# [Lesetext]
Es gibt im Osten eine grundsätzliche Skepsis gegenüber einem großen Bruder. Wie der nun heißt, ist dabei egal. Insofern mag die Gleichgültigkeit, mit der Russland als ebenso verlässlicher, egoistischer, machtpolitisch kalkulierender "Partner" wahrgenommen wird wie die USA aus einer gewissen Perspektive als Russlandfreundlichkeit interpretiert werden.
Und eventuell spielt es eine Rolle, dass man sich in einem Boot wähnt, wenn es darum geht, wer bei den 2+4 Verträgen und bei der Wiedervereinigung profitiert hat und wer nicht. Mir noch sehr präsent ist die Rolle der amerikanischen Geheimdienste, als es um die Plünderung der MfS Daten ging. Der BND durfte erst sehr viel später rein. Eine solche "Schutzmacht" war man im Osten unter Opfern gerade erst losgeworden.
Gewissermaßen wird das Bild einer immer noch stark Einfluss nehmenden Besatzungsmacht USA ja fast tagtäglich bedient. Ausspionieren des Kanzleramtes unter "Freunden", todbringende Drohnen werden aus Deutschland heraus gelenkt, sich unfassbar gebärdende Botschafter, unmittelbare Einflussnahme auf Nordstream, NSA Tätigkeit am Internetknoten in Frankfurt etc.
Eigentlich ist nicht die Skepsis im Osten verwunderlich, sondern die Duldsamkeit und Langmütigkeit im Westen.

# [Gesammelte Daten]
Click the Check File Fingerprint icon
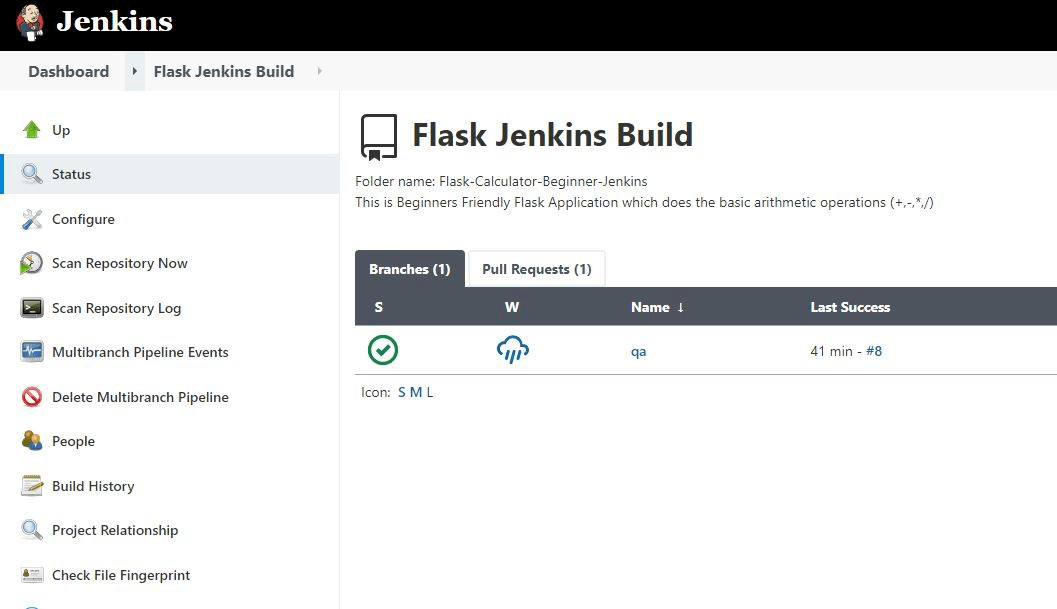Screen dimensions: 1057x609 pos(30,575)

# [Arbeitsauftrag]
Schreiben Sie aus dem Lesetext über die Skepsis im Osten den Abschnitt wortgetreu ab, der mit den Worten „Und eventuell spielt“ beginnt und nach „Langmütigkeit im Westen.“ endet.

# [Antwort]
Und eventuell spielt es eine Rolle, dass man sich in einem Boot wähnt, wenn es darum geht, wer bei den 2+4 Verträgen und bei der Wiedervereinigung profitiert hat und wer nicht. Mir noch sehr präsent ist die Rolle der amerikanischen Geheimdienste, als es um die Plünderung der MfS Daten ging. Der BND durfte erst sehr viel später rein. Eine solche "Schutzmacht" war man im Osten unter Opfern gerade erst losgeworden.
Gewissermaßen wird das Bild einer immer noch stark Einfluss nehmenden Besatzungsmacht USA ja fast tagtäglich bedient. Ausspionieren des Kanzleramtes unter "Freunden", todbringende Drohnen werden aus Deutschland heraus gelenkt, sich unfassbar gebärdende Botschafter, unmittelbare Einflussnahme auf Nordstream, NSA Tätigkeit am Internetknoten in Frankfurt etc.
Eigentlich ist nicht die Skepsis im Osten verwunderlich, sondern die Duldsamkeit und Langmütigkeit im Westen.